DeepMind’s Gemini Robotics On-Device brings advanced AI to local robots

Google DeepMind has introduced an efficient, on-device robotics model designed for general-purpose dexterity and rapid task adaptation.
This new offering, known as Gemini Robotics On-Device, is an optimized version of the Gemini Robotics VLA (vision language action) model, which was initially launched in March to integrate Gemini 2.0’s multimodal reasoning into physical applications.
Gemini Robotics On-Device is specifically engineered to operate locally on robotic devices, ensuring robust performance in environments with limited or no network connectivity and providing low-latency inference crucial for sensitive applications.
The model demonstrates strong general-purpose dexterity and task generalization capabilities.
DeepMind is also releasing a Gemini Robotics SDK to facilitate developer evaluation of Gemini Robotics On-Device.
This SDK enables testing within the MuJoCo physics simulator and allows for quick adaptation to new domains with as few as 50 to 100 demonstrations. Developers can gain access to the SDK by enrolling in the trusted tester program.
Model capabilities and performance
Gemini Robotics On-Device serves as a foundational robotics model for bi-arm robots, designed with minimal computational resource requirements. It expands upon the task generalization and dexterity capabilities of the broader Gemini Robotics platform, offering:
- Rapid experimentation with dexterous manipulation.
- Adaptability to new tasks through fine-tuning for improved performance.
- Optimization for local operation with low-latency inference.
The model exhibits robust visual, semantic, and behavioral generalization across various testing scenarios. It can follow natural language instructions and execute highly dexterous tasks, such as unzipping bags or folding clothes, directly on the robot.
Evaluations indicate strong generalization performance in entirely local operations, outperforming previous on-device models and other alternatives in challenging out-of-distribution tasks and complex multi-step instructions.

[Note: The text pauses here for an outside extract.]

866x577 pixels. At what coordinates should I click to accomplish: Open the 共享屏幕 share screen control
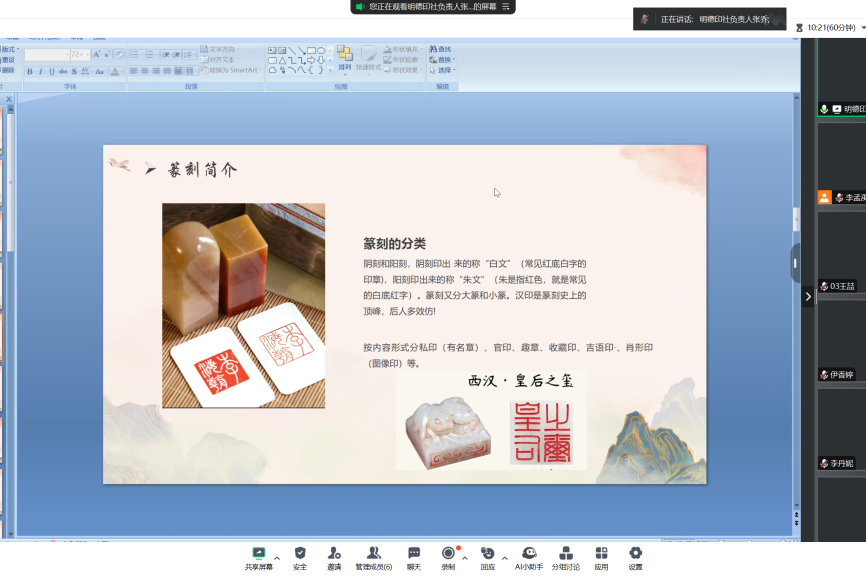(258, 557)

For developers requiring state-of-the-art results without on-device limitations, the flagship Gemini Robotics model remains available.

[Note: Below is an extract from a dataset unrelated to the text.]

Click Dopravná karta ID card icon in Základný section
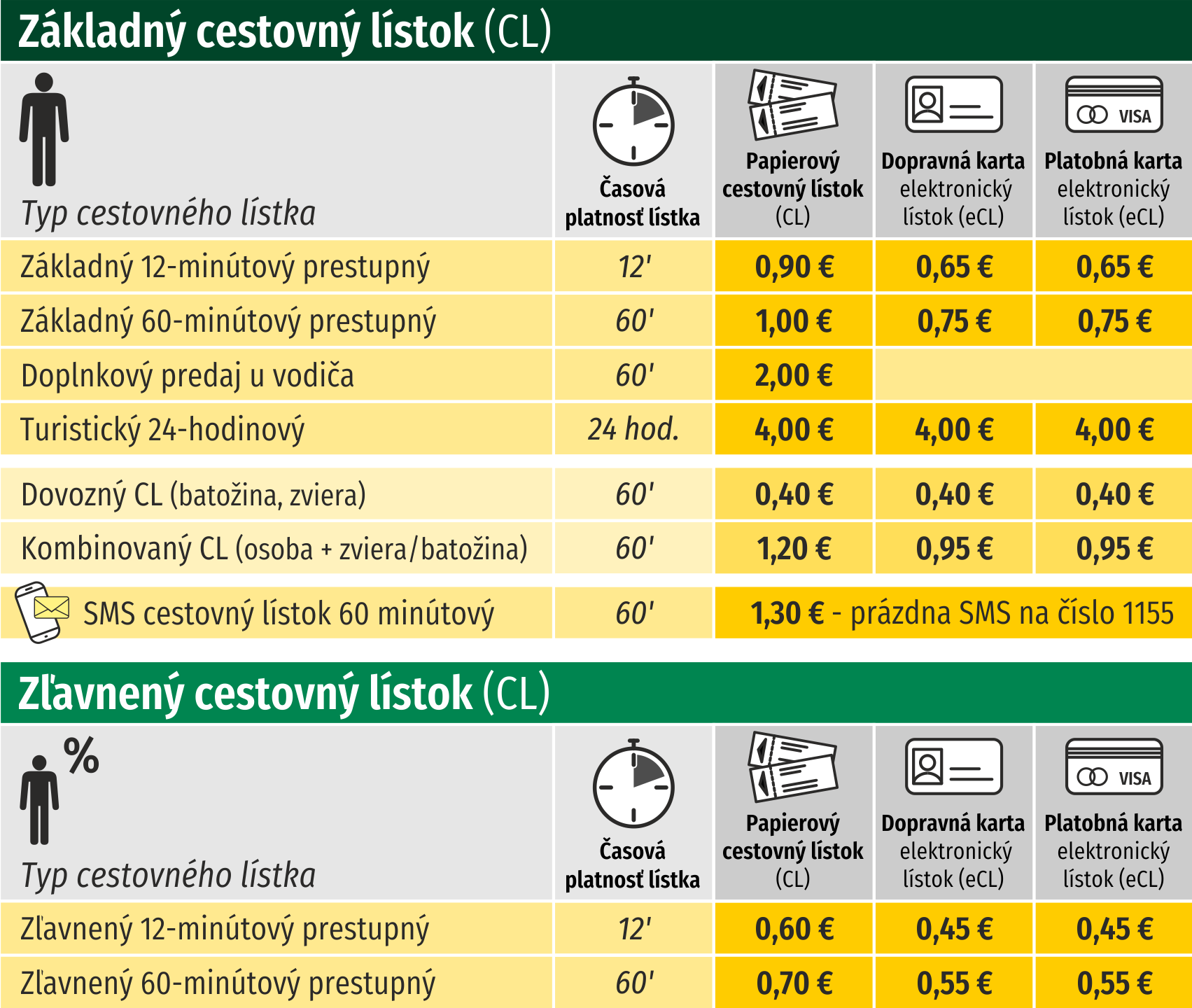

Adaptability and generalization across embodiments
Gemini Robotics On-Device is the first VLA model from DeepMind available for fine-tuning. While many tasks can be performed out-of-the-box, developers have the option to adapt the model for enhanced performance in specific applications.

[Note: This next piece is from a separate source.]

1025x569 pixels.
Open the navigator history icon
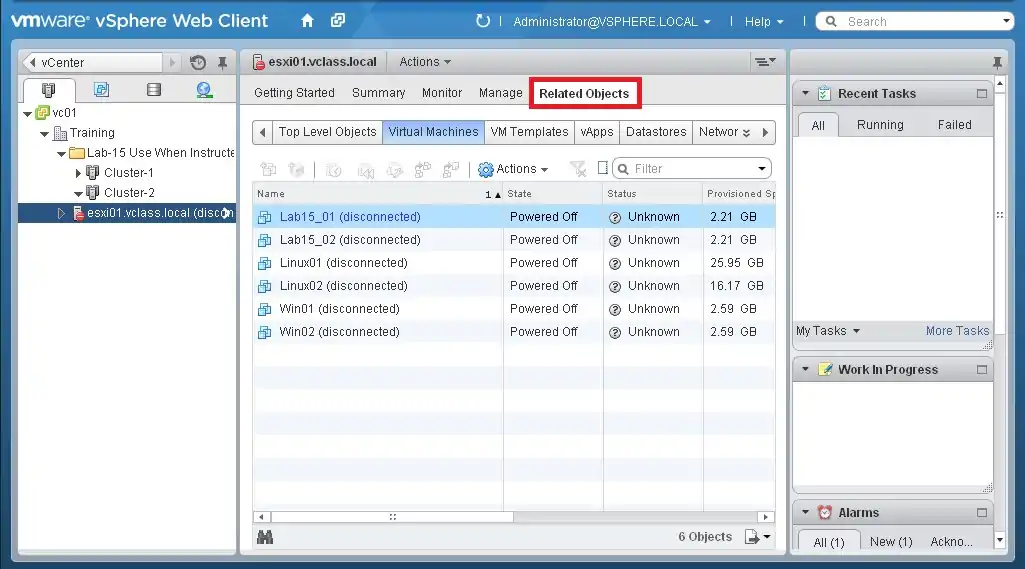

The model demonstrates rapid adaptation to new tasks, requiring fewer than 100 demonstrations, showcasing its ability to generalize foundational knowledge.
The model has been tested on seven dexterous manipulation tasks, including zipping a lunch-box, drawing a card, and pouring salad dressing, where it outperformed existing on-device VLA models after fine-tuning.
Furthermore, DeepMind has successfully adapted Gemini Robotics On-Device to various robot embodiments. Although initially trained for Aloha robots, it has been adapted to a bi-arm Franka FR3 robot and Apptronik’s Apollo humanoid robot.
On the Franka, it performs general-purpose instruction following, handling unseen objects and scenes, and executing precision-demanding tasks like folding a dress or industrial belt assembly.
On the Apollo humanoid, the same generalist model can follow natural language instructions and manipulate diverse objects, including previously unseen ones, in a generalized manner.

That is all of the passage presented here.